Following up on my “10 Tips to Prevent Hackers“, I want to bring more emphasis on our number one tip – Strong Passwords. The effectiveness of security of increasing the length of a password by just one more letter, symbol or number grows in a very, VERY steep exponential rate.
In other words, for every extra digit you add on to you password you triple, quadruple or even 5x the different possibilities. The longer the password, the more effort required to discover it. However, longer passwords also means more difficult it is for users to remember it.
So, what if I tell you that a simple password would take a human hacker 580 million years to crack or even a super-computer up to 59 years?! Now, that would be optimum security wouldn’t it?

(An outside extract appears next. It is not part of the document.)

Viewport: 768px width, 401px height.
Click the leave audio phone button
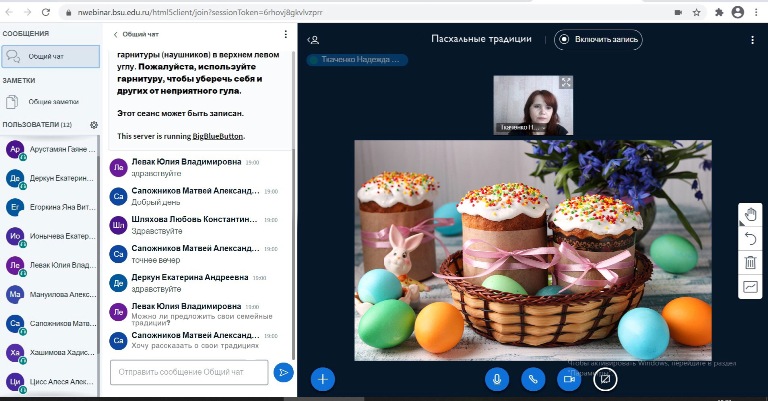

Average Time to Discover Password
|
No. of Characters |
Possible Combinations |
Human Hacker |
Computer Hacker |
| 1 | 36 | 3 minutes | 0.000018 seconds |
| 2 | 1, 300 | 2 hours | 0.00065 seconds |
| 3 | 47, 000 | 3 days | 0.02 seconds |
| 4 | 1, 700, 000 | 3 months | 1 second |
| 5 | 60, 000, 000 | 10 years | 30 seconds |
| 10 | 3, 700, 000, 000, 000, 000 | 580 million years | 59 years |
This table of data consists of possible characters from A-Z and numbers 0-9. Human discovery assume one try every 10 seconds. Computer discovery assume one million tries per second. Also the “Average time to discover” assumes that the password would be discovered in approximately half the time it would take to try all possible combination.
Example of Average Time to Discover a Password
Let’s say for example – for a one character-password there’s 36 combination consisting of letters A-Z (26 possibilities) and numbers 0-9 (10 possibilities) When, we apply the assumption that each HUMAN attempt takes 10 seconds – hence a human hacker should take 360 seconds or 6 minutes to break the code.
Then we apply the second assumption that the hacker will discover the password exactly half-way through – therefore they will discover the password in 3 minutes which is referred to as the “average time to discover passwords.”
Exponential Growth – What is it?
Below you can see a visual representation of what I meant by the “exponential growth” earlier. Just by adding one extra digit you open up so many more possibilities and make it much harder for hackers to get into your sensitive files.
As you can clearly see – by just adding one more digit to your 3-letter password you decrease the chance of a “random guess” by such a value that it is almost impossible for a human to hack. I cannot stress enough on how significantly your security status improve for every extra digit you add – but don’t go overboard because you just might forget your next 20-character long password..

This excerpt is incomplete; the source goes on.